Material provided =>
────────────────

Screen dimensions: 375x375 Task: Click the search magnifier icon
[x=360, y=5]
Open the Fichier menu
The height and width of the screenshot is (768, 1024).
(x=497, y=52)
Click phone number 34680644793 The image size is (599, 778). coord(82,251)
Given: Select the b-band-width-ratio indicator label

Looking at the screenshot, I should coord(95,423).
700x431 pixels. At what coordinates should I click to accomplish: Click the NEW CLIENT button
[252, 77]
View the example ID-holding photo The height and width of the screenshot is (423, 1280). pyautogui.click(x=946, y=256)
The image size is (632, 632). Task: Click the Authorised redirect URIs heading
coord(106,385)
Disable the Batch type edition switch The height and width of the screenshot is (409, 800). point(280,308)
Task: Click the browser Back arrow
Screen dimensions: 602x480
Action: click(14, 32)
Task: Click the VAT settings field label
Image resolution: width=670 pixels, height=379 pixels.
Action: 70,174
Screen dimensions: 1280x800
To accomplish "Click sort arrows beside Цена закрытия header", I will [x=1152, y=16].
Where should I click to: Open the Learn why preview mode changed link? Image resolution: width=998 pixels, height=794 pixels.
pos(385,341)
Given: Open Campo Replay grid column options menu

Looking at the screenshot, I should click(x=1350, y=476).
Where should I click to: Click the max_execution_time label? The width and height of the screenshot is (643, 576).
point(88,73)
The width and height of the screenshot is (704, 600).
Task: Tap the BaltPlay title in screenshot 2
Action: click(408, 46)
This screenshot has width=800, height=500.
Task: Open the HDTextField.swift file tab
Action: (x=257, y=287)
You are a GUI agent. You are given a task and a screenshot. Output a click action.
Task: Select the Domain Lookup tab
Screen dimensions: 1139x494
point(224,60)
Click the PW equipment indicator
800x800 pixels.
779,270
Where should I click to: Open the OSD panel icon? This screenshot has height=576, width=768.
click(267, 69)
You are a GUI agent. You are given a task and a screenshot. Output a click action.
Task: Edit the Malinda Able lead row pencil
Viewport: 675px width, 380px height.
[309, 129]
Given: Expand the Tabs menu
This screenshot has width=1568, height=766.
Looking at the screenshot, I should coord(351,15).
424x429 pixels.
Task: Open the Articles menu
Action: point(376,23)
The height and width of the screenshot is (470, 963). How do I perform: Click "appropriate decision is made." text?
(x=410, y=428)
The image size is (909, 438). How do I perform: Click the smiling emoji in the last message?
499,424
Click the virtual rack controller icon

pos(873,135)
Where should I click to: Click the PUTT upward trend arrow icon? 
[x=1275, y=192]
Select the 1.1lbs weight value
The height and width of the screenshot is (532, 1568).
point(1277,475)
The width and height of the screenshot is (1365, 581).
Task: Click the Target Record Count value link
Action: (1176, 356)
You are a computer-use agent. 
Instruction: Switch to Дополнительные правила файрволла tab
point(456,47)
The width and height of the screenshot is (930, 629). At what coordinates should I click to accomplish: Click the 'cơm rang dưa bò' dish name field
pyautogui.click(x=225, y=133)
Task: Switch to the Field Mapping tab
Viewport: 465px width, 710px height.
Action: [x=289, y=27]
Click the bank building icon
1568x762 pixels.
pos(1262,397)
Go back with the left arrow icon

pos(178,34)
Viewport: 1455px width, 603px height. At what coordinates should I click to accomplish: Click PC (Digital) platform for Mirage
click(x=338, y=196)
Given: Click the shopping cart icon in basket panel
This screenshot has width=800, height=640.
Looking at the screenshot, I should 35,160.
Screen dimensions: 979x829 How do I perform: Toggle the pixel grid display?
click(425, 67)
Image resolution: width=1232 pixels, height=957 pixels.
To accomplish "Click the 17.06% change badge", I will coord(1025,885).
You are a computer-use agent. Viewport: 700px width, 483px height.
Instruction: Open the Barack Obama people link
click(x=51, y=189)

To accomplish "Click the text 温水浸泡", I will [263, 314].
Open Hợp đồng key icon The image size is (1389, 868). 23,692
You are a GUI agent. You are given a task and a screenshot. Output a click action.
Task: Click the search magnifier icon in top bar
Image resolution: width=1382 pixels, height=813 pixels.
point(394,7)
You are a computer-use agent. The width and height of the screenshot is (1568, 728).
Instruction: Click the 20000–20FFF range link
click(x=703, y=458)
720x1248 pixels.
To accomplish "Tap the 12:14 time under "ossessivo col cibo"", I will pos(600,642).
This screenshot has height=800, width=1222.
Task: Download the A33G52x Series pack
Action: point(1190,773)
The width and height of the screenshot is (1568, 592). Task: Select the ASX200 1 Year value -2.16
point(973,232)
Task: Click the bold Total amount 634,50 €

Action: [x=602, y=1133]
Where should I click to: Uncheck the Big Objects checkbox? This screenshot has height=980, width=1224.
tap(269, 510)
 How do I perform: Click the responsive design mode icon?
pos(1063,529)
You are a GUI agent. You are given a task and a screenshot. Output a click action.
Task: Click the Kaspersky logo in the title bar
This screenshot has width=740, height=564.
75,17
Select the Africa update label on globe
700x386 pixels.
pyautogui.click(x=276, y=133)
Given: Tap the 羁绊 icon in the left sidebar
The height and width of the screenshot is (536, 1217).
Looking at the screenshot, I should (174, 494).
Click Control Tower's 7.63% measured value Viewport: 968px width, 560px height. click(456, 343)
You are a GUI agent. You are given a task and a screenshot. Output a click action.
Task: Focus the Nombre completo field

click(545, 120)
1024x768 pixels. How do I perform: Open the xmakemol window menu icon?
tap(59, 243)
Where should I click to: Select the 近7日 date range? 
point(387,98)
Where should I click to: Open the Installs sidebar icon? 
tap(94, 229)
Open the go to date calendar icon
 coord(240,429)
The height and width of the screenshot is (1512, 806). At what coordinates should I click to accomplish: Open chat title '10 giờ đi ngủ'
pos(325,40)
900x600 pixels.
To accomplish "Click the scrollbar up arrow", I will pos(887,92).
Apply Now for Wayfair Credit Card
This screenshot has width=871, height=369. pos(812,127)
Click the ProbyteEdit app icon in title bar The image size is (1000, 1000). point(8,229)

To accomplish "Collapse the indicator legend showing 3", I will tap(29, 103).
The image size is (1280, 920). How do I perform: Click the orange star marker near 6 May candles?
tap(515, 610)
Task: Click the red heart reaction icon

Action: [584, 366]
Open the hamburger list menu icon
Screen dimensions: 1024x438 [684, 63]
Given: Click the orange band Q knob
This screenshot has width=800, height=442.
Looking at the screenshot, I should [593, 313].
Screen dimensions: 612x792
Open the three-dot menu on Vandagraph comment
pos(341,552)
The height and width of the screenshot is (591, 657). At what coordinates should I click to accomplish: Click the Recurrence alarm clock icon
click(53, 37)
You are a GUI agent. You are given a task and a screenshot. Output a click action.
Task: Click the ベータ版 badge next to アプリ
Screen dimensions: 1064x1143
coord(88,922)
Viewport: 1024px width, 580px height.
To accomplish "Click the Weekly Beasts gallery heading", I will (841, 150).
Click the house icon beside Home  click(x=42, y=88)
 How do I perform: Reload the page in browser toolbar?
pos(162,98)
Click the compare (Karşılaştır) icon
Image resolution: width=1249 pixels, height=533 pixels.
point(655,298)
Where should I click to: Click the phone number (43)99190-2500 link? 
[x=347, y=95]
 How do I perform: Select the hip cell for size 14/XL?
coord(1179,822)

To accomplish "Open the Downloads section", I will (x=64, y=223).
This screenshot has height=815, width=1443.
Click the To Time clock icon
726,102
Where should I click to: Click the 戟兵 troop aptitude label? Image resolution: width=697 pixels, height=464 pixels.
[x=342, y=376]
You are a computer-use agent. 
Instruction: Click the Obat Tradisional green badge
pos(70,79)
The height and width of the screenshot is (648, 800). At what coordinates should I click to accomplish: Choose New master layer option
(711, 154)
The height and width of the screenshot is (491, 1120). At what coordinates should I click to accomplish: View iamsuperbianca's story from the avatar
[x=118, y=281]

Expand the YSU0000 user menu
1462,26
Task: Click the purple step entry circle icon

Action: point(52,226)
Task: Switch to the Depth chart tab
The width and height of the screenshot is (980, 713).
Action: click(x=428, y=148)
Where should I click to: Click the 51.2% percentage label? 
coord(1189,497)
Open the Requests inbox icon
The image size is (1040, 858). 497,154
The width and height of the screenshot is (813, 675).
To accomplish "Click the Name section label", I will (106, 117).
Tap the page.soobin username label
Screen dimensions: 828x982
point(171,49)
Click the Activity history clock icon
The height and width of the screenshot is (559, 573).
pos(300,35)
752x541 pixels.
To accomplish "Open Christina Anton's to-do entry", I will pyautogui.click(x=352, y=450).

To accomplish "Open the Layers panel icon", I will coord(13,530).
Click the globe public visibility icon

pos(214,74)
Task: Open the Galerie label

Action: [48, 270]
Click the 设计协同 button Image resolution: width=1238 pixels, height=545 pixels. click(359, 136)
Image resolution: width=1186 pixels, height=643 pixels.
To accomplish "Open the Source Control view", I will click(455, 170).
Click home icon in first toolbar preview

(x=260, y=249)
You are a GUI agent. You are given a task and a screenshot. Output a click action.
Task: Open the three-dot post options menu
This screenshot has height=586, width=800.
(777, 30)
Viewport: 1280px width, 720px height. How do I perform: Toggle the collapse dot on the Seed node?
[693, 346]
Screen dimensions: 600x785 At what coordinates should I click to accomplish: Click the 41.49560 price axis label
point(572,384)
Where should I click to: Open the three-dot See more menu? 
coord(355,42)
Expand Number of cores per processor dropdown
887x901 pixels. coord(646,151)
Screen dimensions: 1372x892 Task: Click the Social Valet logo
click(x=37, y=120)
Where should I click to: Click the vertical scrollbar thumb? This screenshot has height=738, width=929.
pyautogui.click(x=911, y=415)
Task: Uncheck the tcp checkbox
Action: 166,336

────────────────

Problem description =>
Check the records above line by line and tally those holding the string "computer". Answer with the number only.

Exercise result =>
4